7. Affinity Fraud.  Marketing a fraudulent investment scheme to members of an identifiable group or organization continues to be a highly successful and lucrative practice for Ponzi scheme operators and other fraudsters.  A recent national study of Ponzi schemes over the past decade found that one in four were marketed to affinity groups to increase the scheme's credibility and build the fraud.  The most commonly exploited are the elderly or retired, religious groups, and ethnic groups.  Investment decisions should always be made based on careful evaluation of the underlying merits rather than common affiliations with the promoter.
8. Bogus or Exaggerated Credentials.  State securities regulators have led the effort to prevent the misuse of credentials or designations intended to imply special expertise or training in advising senior citizens on financial matters.  Now, state securities regulators are noting an increase in the use of other bogus credentials or exaggerated designations.  State securities regulators have encountered salesmen pitching financial services or products with nonexistent law degrees or CPA certificates and expired or nonexistent CRD numbers.  Others have boasted of impressive sounding designations that prove to be meaningless.  In one case, a broker listed “C.H.S.G.” after his name on his business card – “Certified High School Graduate.”  In every circumstance, investors should press for full disclosure and the meaning behind all designations, and should check with their state regulator if they have any suspicions about claimed credentials.
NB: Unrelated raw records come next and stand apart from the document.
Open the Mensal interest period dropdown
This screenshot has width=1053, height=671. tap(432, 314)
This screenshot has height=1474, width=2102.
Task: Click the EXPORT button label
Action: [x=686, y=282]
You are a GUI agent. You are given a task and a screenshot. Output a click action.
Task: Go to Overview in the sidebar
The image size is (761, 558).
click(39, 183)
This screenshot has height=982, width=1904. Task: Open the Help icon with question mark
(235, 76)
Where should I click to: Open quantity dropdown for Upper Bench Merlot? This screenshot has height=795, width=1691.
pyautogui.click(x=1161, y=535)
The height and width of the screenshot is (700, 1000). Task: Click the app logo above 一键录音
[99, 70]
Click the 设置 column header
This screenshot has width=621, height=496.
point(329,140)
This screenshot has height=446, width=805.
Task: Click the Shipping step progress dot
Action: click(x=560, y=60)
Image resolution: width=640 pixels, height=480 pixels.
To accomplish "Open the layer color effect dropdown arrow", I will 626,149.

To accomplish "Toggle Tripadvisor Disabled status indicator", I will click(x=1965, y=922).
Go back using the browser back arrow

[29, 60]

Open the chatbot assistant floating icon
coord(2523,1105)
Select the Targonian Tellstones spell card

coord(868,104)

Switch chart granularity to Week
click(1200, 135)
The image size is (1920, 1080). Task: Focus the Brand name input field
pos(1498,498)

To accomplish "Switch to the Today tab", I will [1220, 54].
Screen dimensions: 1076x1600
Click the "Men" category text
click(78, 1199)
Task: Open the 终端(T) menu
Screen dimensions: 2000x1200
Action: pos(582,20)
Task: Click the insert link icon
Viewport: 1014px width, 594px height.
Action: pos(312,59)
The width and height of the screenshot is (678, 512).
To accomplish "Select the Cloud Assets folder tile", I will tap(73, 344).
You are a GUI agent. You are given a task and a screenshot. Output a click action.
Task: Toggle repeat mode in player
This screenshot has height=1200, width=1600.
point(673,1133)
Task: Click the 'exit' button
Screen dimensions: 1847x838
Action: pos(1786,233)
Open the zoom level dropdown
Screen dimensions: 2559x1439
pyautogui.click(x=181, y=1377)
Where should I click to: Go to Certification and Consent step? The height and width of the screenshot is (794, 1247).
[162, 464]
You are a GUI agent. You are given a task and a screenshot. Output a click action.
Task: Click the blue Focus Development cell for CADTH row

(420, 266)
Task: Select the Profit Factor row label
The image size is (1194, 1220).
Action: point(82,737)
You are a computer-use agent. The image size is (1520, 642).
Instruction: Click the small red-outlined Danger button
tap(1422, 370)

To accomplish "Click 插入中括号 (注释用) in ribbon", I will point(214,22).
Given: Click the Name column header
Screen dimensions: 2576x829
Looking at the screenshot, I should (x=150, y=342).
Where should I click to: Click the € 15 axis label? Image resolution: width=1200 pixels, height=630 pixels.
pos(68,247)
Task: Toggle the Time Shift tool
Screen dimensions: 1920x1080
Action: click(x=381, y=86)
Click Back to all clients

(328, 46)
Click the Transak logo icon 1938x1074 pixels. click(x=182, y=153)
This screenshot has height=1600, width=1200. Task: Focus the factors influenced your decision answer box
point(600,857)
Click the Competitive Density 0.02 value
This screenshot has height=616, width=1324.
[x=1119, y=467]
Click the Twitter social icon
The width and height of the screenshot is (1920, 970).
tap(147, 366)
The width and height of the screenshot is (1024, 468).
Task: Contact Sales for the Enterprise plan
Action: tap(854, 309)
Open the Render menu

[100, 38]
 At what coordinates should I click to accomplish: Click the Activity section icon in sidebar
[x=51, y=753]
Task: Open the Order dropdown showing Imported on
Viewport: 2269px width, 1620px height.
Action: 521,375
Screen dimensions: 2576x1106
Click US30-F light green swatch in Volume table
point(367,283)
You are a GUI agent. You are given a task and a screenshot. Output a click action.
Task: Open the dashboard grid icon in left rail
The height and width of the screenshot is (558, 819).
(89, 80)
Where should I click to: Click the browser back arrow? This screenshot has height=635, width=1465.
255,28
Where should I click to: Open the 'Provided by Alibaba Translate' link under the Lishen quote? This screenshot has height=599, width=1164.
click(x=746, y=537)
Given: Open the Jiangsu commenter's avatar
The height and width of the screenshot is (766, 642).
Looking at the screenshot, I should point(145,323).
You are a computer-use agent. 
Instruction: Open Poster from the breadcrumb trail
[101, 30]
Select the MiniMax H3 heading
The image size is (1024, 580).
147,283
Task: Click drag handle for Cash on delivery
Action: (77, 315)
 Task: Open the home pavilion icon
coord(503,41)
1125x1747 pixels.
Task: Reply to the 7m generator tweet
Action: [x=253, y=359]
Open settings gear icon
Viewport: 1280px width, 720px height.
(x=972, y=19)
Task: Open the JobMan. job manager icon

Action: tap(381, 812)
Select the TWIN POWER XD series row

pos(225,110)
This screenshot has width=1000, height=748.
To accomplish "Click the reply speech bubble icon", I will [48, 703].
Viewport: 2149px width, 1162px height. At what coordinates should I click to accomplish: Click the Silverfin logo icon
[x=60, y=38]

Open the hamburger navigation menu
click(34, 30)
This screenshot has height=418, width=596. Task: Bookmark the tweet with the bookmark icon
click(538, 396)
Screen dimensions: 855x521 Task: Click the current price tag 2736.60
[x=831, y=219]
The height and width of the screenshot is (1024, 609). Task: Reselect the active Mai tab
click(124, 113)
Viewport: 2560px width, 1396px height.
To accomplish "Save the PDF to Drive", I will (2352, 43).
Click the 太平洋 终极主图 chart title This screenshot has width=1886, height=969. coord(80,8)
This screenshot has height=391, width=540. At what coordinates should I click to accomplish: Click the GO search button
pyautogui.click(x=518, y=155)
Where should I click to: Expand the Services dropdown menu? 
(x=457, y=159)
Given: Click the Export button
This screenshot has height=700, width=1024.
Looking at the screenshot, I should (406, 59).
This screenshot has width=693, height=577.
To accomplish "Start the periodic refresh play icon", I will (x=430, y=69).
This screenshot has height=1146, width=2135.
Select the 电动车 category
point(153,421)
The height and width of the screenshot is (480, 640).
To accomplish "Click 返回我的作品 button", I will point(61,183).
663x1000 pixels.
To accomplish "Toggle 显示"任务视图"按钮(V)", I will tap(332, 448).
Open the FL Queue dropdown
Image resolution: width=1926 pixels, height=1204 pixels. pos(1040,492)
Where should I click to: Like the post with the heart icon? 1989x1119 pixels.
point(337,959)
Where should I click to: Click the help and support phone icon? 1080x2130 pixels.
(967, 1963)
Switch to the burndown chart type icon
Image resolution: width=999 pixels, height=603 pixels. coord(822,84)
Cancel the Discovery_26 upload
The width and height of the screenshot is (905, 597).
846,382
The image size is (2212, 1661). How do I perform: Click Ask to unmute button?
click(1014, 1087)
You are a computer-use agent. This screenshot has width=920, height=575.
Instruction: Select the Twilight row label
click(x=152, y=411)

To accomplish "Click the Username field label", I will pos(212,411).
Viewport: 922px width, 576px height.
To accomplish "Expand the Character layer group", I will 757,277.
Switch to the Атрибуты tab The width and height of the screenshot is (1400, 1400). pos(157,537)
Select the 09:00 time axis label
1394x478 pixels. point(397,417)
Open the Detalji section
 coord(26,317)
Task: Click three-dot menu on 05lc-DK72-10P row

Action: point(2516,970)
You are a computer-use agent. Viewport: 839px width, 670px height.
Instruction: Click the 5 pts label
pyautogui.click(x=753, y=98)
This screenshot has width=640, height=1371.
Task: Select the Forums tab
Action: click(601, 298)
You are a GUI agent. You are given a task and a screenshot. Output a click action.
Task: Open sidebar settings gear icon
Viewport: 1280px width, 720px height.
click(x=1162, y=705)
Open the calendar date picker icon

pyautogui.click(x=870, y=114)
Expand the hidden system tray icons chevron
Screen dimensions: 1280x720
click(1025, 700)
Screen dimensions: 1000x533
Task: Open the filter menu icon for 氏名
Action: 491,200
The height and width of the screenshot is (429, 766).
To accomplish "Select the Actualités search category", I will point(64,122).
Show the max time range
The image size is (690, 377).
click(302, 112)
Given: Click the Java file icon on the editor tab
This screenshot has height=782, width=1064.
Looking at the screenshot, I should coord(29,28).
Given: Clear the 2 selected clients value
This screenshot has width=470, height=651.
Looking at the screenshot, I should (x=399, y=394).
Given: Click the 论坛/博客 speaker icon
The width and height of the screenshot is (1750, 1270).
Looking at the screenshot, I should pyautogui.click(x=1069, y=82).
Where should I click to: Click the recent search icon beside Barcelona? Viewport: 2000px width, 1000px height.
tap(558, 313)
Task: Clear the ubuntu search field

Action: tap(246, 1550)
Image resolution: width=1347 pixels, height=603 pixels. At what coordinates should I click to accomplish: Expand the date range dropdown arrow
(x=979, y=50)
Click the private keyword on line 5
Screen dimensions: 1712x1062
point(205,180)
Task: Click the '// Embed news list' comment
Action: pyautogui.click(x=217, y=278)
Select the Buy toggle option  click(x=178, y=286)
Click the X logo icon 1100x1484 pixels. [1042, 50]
9. Private Placements.  Investors should be aware that, even in the case of legitimate issuers, private placement offerings are highly illiquid, generally lack transparency and have little regulatory oversight.  In the United States, the federal exemption for private placement offerings provided under Rule 506 of Regulation D continues to be a prime area of abuse for scam artists.  Although properly used by many legitimate issuers, unscrupulous promoters use Rule 506 to cloak an otherwise fraudulent offering in legitimacy.
10. Mirror Trading.  The securities market is constantly evolving to provide investors with new products, different platforms and a variety of choices.  The latest evolution is “mirror trading,” which is promoted as an automated trading platform that ensures investors will participate in real-time transactions placed or executed by a skilled and knowledgeable third party.  Whenever the third party executes a trade in his or her account, the same trade is mechanically placed on behalf of the investor in the investor’s account.  Investors should not be lulled into a false sense of security, and they need to continue to objectively evaluate and carefully consider all new or popular investment platforms.  They should also recognize that unscrupulous traders and promoters may use trendy platforms such as mirror trading as a way to launch fraudulent schemes or manipulate markets by lying about their qualifications, misrepresenting the success of their strategies, or concealing their motivations and conflicts of interest.